* _THE EXERCISE_
In the tax reform text below, copy word for word the passage starting with "Many members of" and going on through "eleven richest families?".

───── EXCERPT PROVIDED

Lowering the rates like tax exemption on all income below P240,000 (based on current proposal) would be a godsend.  Small businesses, meanwhile, need all the support to compete with the big boys, and a tax holiday can be that booster shot. And increasing the threshold for estate taxes would surely help certain families avoid having to borrow or worse be forced sell their ancestral home, just to pay the estate tax bill.  But as you lower income taxes on one end, the government needs to be certain that the total tax receipts will not decline significantly AND abruptly, that it negatively impacts delivery of basic social services. And this need to find immediate alternative sources to go along is where things get complicated.

IS TAX REFORM THE ANSWER?

The proposed tax reform package include revenue “raising” measures to offset the income tax reduction for the middle class. Like introducing a higher 35% (yes 35%) rate for any income exceeding P1,450,000 in the year 2018, elimination of VAT exemptions for seniors and PWDs, and raising VAT on petroleum products.  As expected, there is now considerable pushback to the notion of increasing VAT as this would hurt the poor. Because they’re more likely to save less and spend a greater portion of their income on consumption (and VAT).  So here we are now, stuck yet again. Some are now wondering if the promise of lower taxes is just that, an empty promise.

Many members of Congress (including some allied with the administration) are against raising the VAT, with some suggesting we should just tax the rich further. But think about this for a moment. The 2016 Forbes billionaires list has eleven Filipinos with a total wealth of $42.75 billion or approximately P2 trillion, and all that wealth, all of it, is not even enough to finance our government’s 2017 budget of P3.3 trillion. Suppose we seize all their wealth, what’s next and who’s next after we’ve spent all of it? Do we then target the next eleven richest families?

EFFICIENCY OF TAX COLLECTION

The obvious answer is we go after tax evaders.  But it would be foolish to expect President Duterte (or any administration) to be able to eradicate tax evasion within months or years.  With the millions of self-employed individuals and businesses, it may even take a generation to change this culture that one can get away without paying taxes.  We may have to consider introducing a fair tax amnesty plan to encourage people out of the shadows.  But this can’t be free pass and must go along with very tough penalties for dodging taxes going forward. Plus, a law that will prevent succeeding administrations from granting further tax amnesties as such would defeat the purpose.

──────────
───── ENTRIES PROVIDED

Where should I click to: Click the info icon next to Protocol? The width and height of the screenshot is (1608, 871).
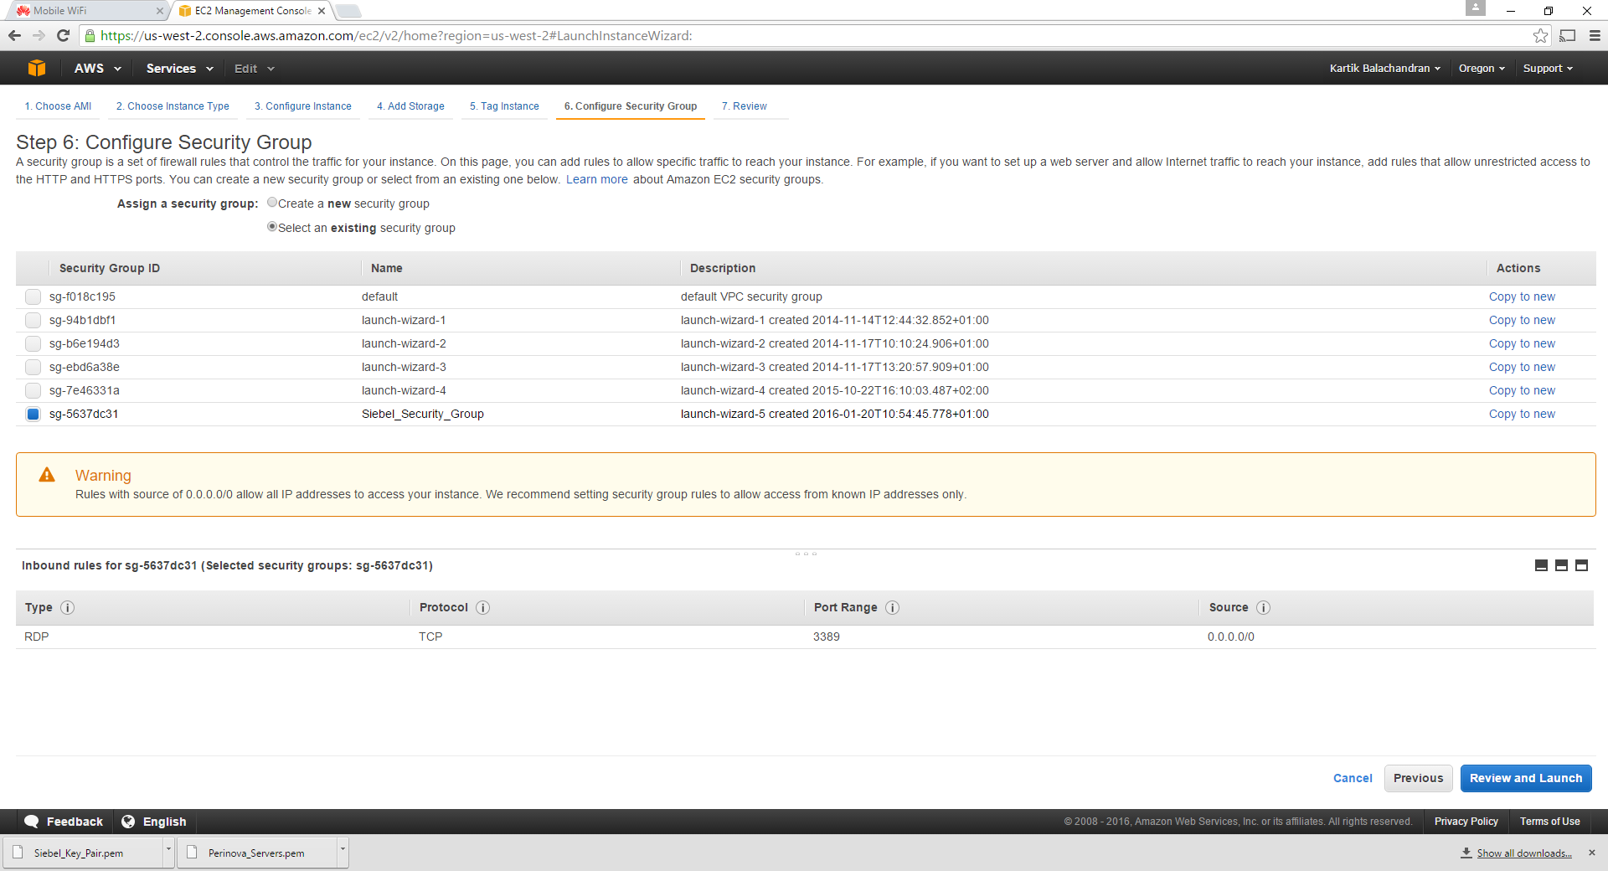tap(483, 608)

──────────
───── ENTRIES PROVIDED

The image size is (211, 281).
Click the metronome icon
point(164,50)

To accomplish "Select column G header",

──────────
───── ENTRIES PROVIDED

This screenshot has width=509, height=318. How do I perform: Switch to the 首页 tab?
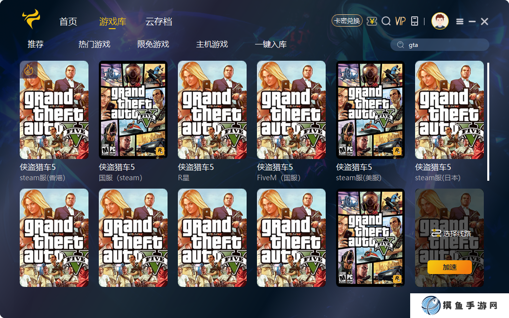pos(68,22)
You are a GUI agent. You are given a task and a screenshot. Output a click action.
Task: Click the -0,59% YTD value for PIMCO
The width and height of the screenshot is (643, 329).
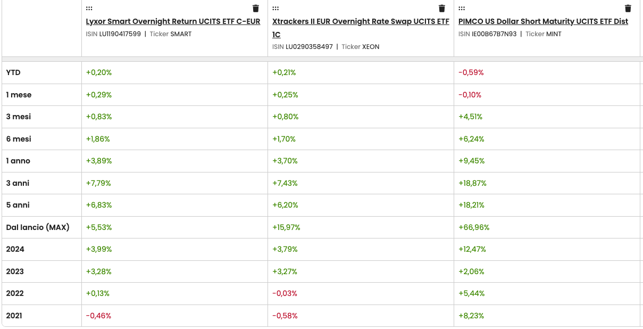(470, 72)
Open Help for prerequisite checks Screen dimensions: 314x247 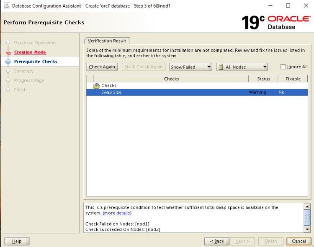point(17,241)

──────────

* _COMPLETE RESPONSE_
Many members of Congress (including some allied with the administration) are against raising the VAT, with some suggesting we should just tax the rich further. But think about this for a moment. The 2016 Forbes billionaires list has eleven Filipinos with a total wealth of $42.75 billion or approximately P2 trillion, and all that wealth, all of it, is not even enough to finance our government’s 2017 budget of P3.3 trillion. Suppose we seize all their wealth, what’s next and who’s next after we’ve spent all of it? Do we then target the next eleven richest families?